### [REQUIRED TASK]
Count the lines in the listing below that contain the string "height". Give only the number.

### [MATERIAL FOR THIS TASK]

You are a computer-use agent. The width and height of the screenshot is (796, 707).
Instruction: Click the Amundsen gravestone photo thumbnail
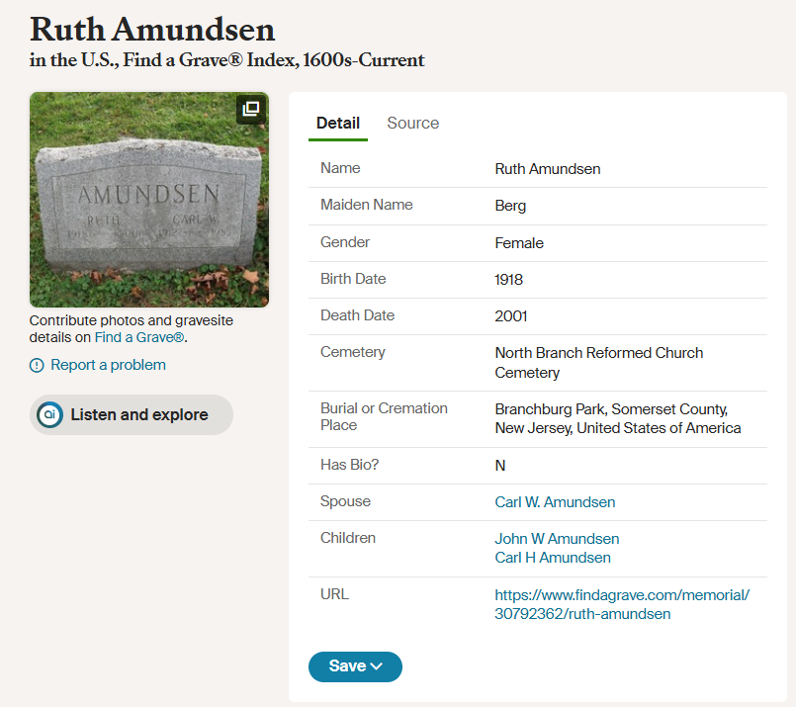148,199
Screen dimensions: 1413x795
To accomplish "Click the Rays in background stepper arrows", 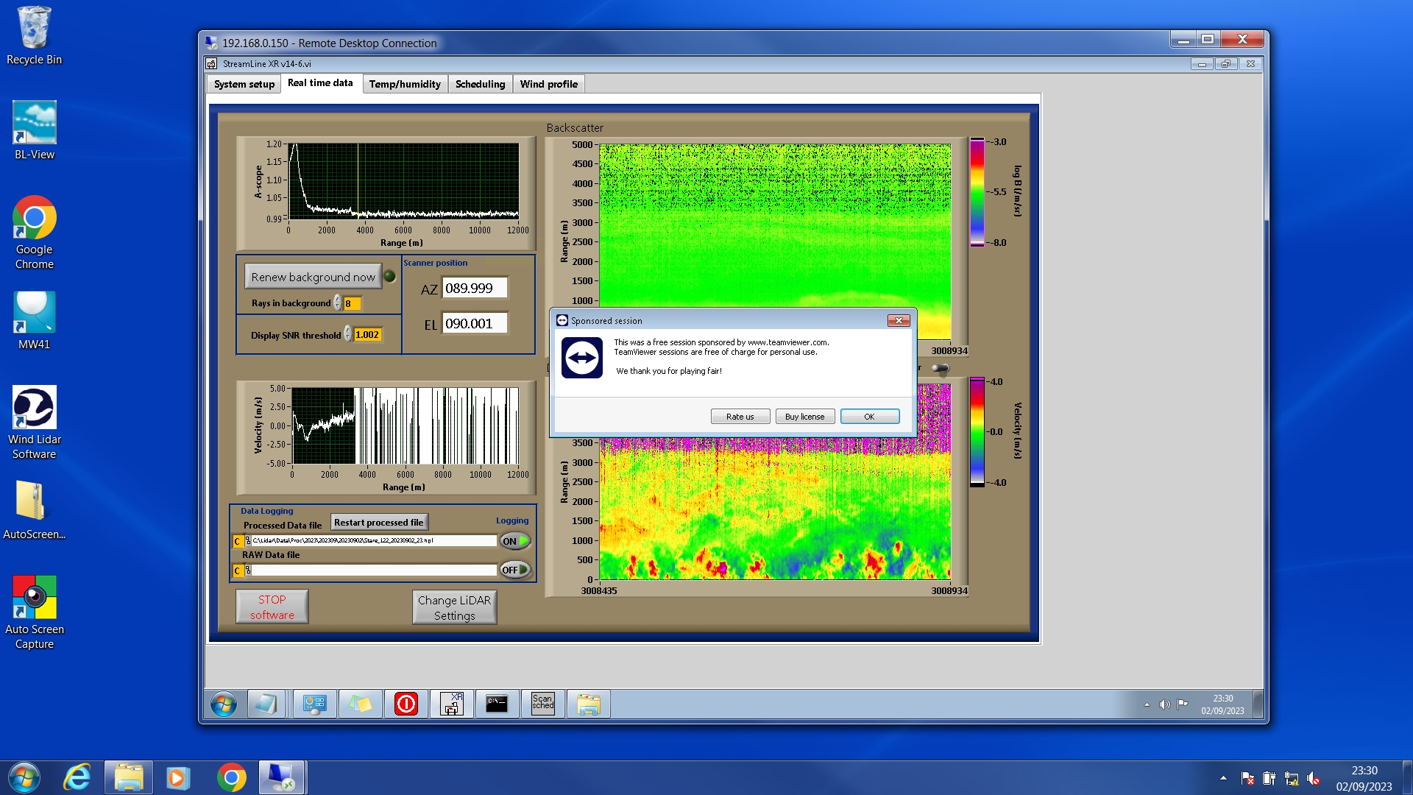I will 338,303.
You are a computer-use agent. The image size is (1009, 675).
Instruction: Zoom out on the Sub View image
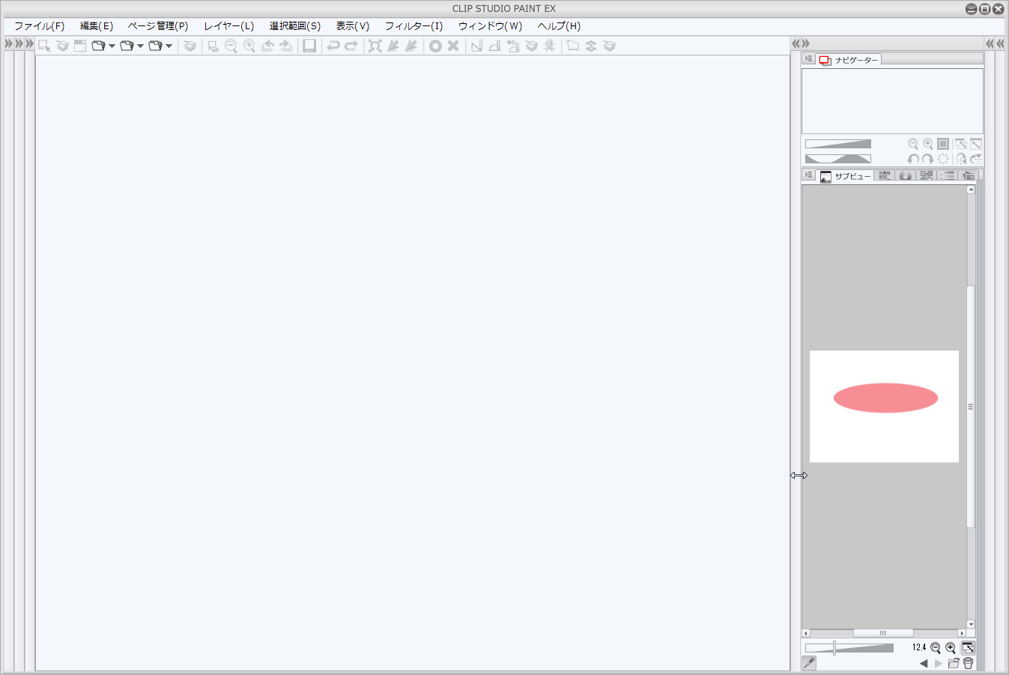point(935,648)
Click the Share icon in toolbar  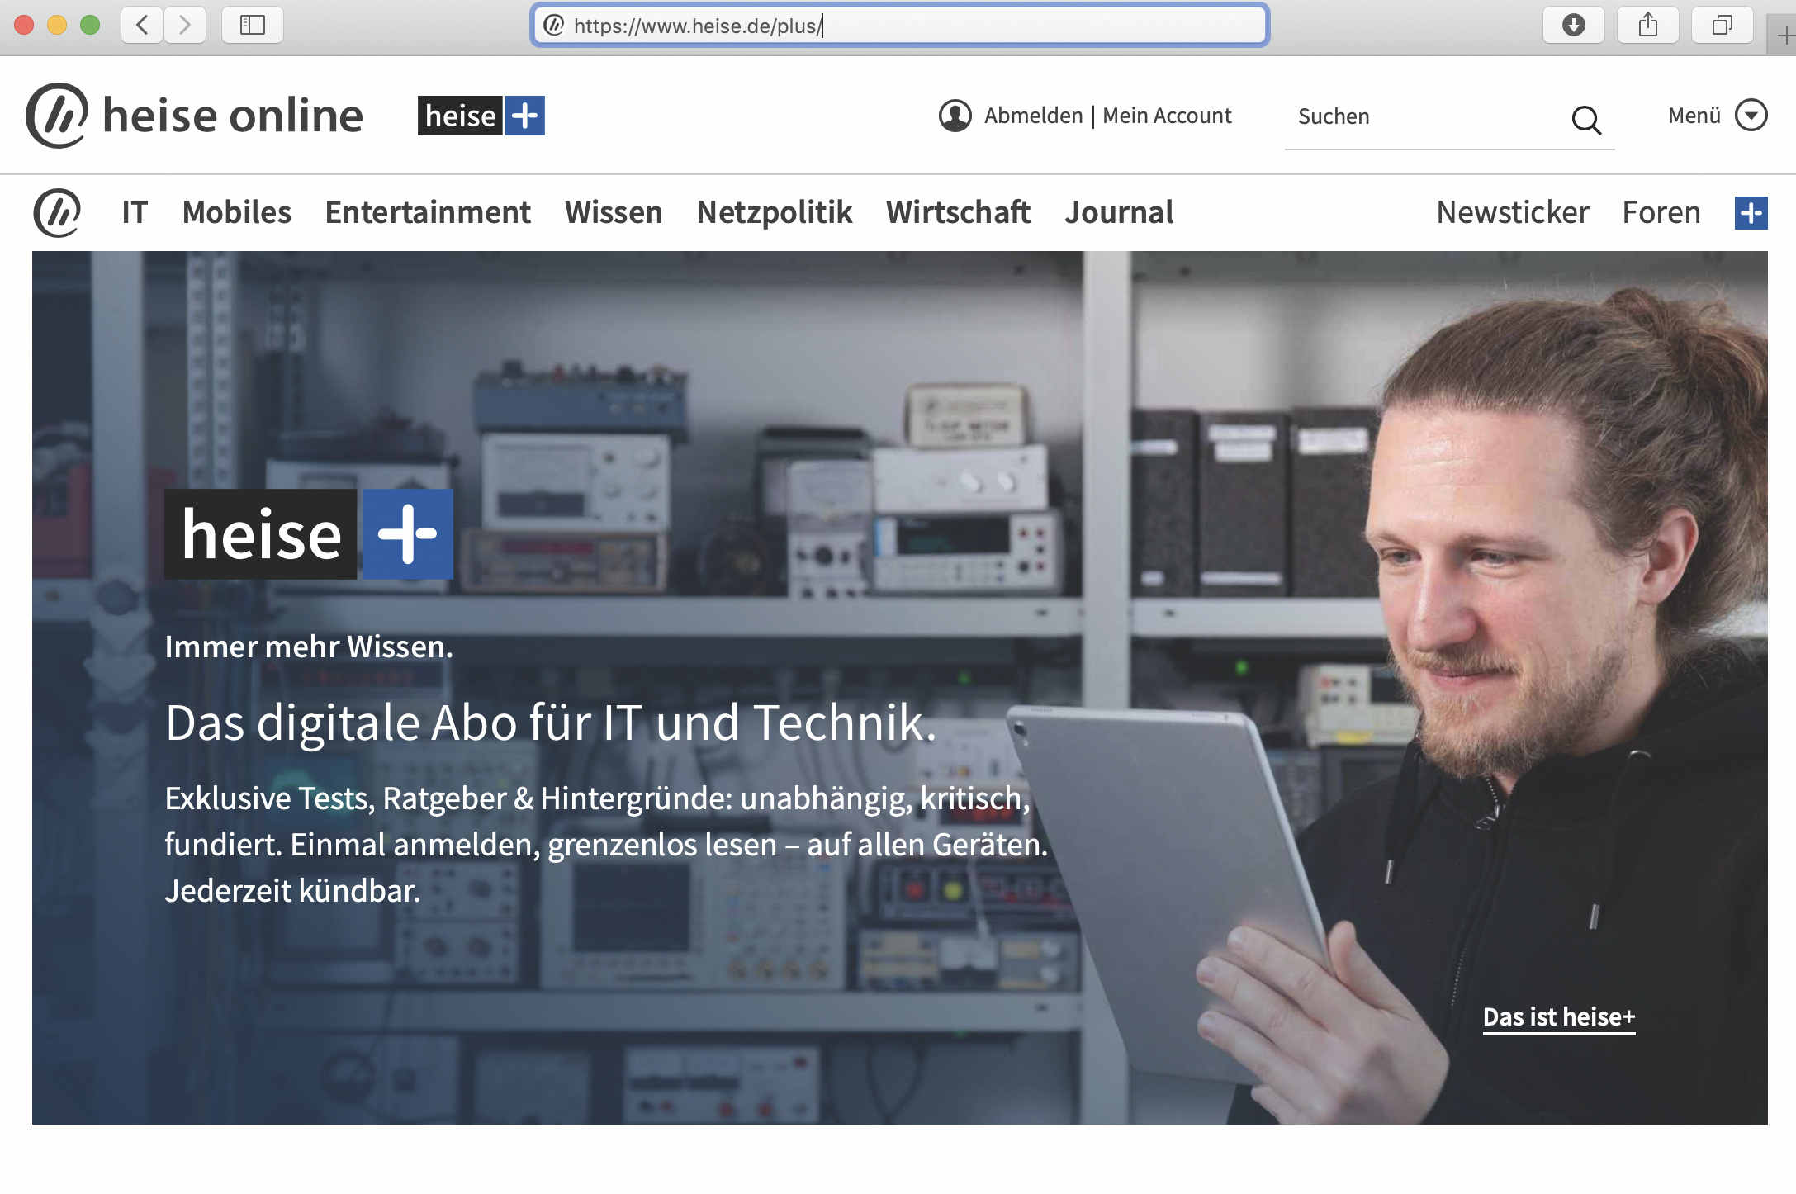[x=1647, y=25]
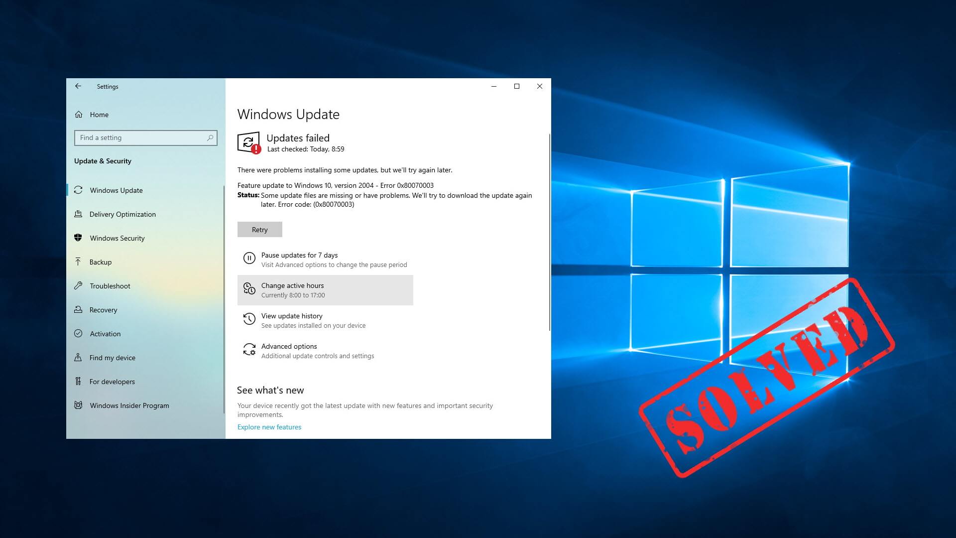Click the Recovery icon in sidebar
Viewport: 956px width, 538px height.
(78, 309)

### [CORRECT ANSWER]
2